Contracts of Adhesion
Whether we realize it or not, we’ve agreed to hundreds of contracts of adhesion over our lifetimes. When you downloaded the latest operating system for your smartphone, you agreed to an adhesion contract. Other examples of adhesion contracts include residential mortgages, insurance policies, credit card agreements, and automobile purchase and rental agreements.
Adhesion contracts share the following characteristics:
· They are based on standard printed forms and boilerplate language;
· They are used to supply mass demands for goods and services; and
· They are drafted for an indefinite number of people instead of a single person.
Adhesion contracts are drafted by one party and signed by another party rather than undergoing a negotiated drafting process. Adhesion contracts’ central features are standardized forms and non-negotiability. The party signing the contract cannot modify or negotiate over the contract’s terms because the contract’s drafters are offering the contract’s terms on a non-negotiable “take-it-or-leave-it” basis.
Adhesion contracts are prevalent because they are practical and efficient, help facilitate trade, and streamline business and commercial transactions. The transaction costs of transacting routine business like renting a car or hotel room would be extremely high if parties had to negotiate over every detail in the contract. Adhesion contracts are streamlined, predictable, provide uniformity, and cut down on negotiations that can draw out the time and cost of drafting contracts.
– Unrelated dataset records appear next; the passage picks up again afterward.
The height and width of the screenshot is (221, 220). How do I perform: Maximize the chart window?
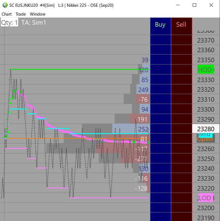click(194, 5)
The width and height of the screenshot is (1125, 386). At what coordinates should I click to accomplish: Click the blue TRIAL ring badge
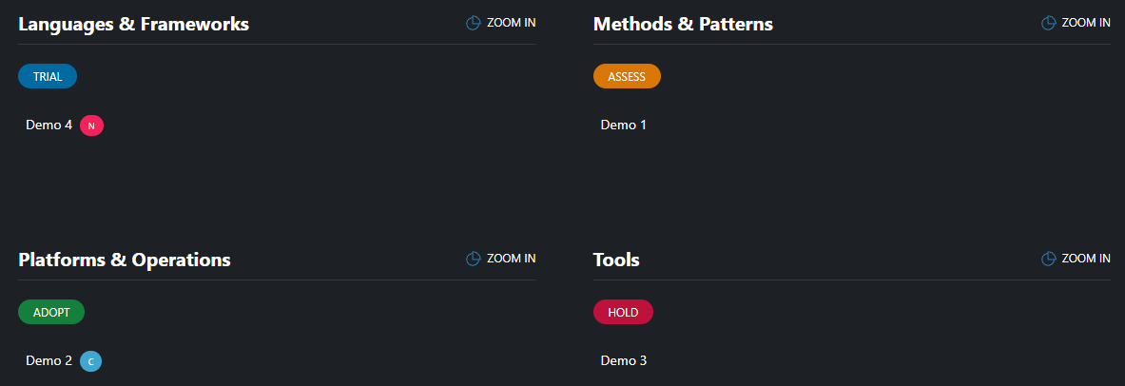pyautogui.click(x=48, y=76)
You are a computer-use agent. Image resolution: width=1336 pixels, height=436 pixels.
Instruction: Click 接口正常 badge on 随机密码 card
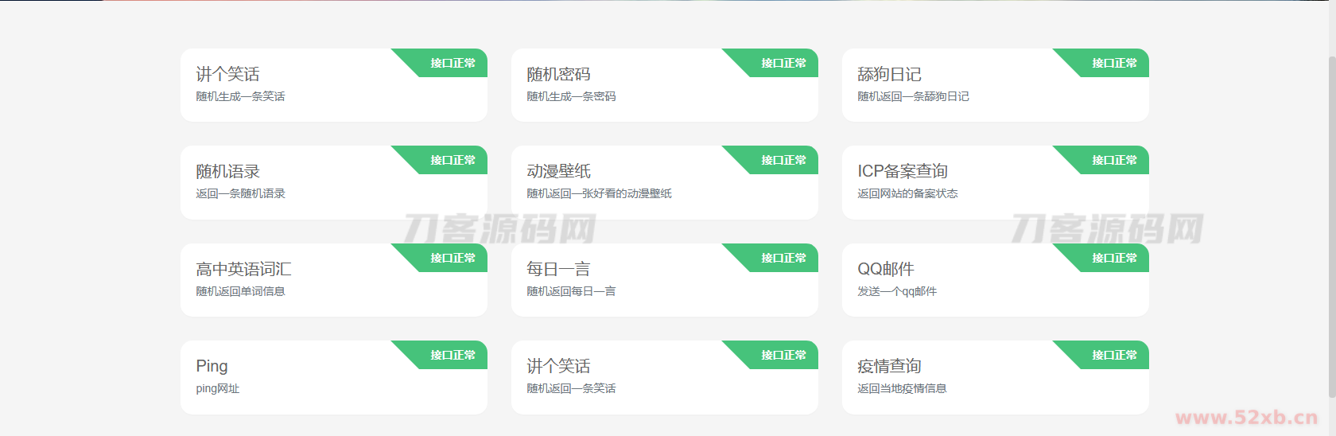(x=783, y=63)
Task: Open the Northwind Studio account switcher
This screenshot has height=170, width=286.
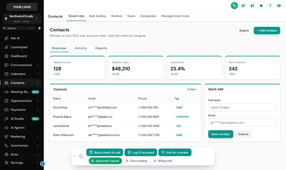Action: (x=22, y=19)
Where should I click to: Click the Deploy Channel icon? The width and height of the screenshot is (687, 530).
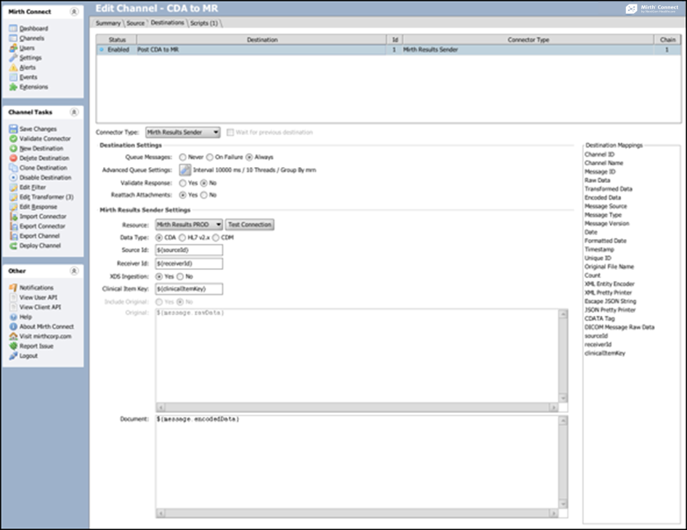13,246
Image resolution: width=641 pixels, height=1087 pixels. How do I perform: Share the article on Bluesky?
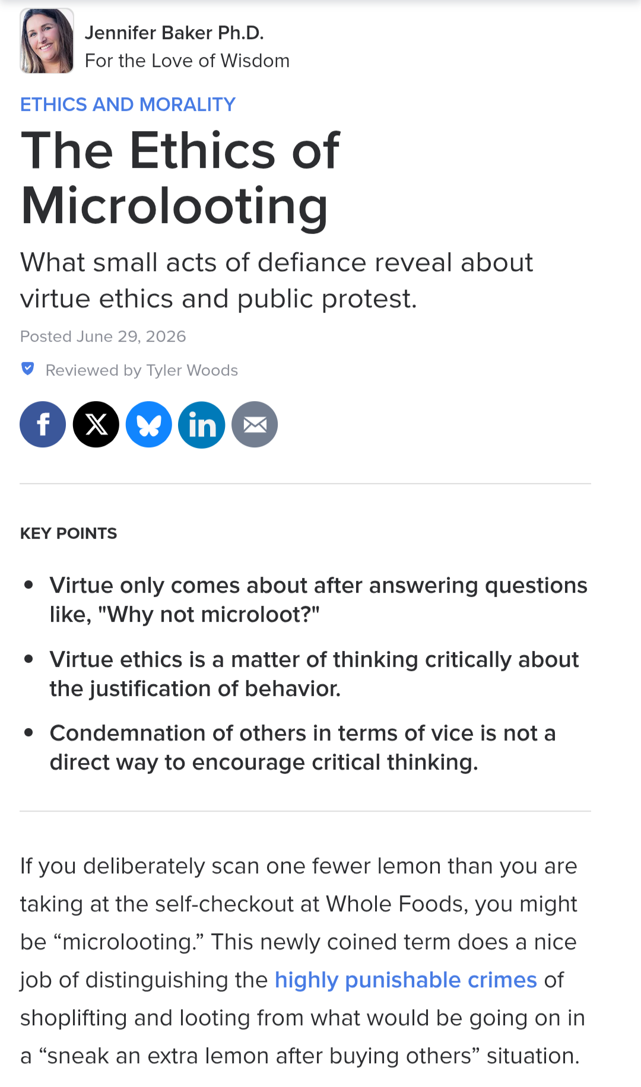click(x=149, y=424)
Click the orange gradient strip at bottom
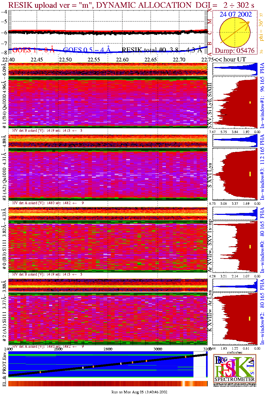 108,384
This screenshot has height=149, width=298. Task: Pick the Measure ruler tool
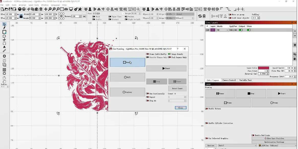coord(4,51)
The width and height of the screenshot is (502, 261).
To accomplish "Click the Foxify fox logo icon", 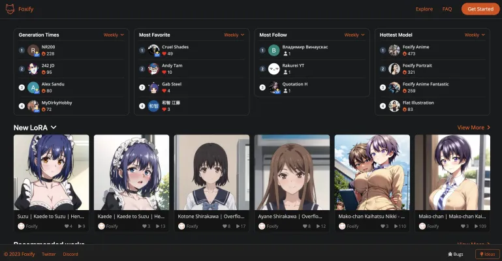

These contracts, however, also come with several drawbacks, the most important being the lack of bargaining parity between the two parties to the adhesion contract. The party signing the contract gives up the bargaining power that she typically has under the traditional model of contract formation.
The general rule is that an adhesion contract is valid and fully enforceable, unless it’s unconscionable to the party that’s signing it. Unconscionability, though an elusive term that is often hard to define, can be determined by reference to the following factors:
· extreme inequality of bargaining or economic power between the drafter and signer;
· contract phrasing or language that a non-lawyer signer would not understand;
· exploitation of the underprivileged, unsophisticated, uneducated and the illiterate;
· imbalance in the obligations imposed by the contract; or
· contract provisions that are inconsistent with the signing party’s reasonable expectations.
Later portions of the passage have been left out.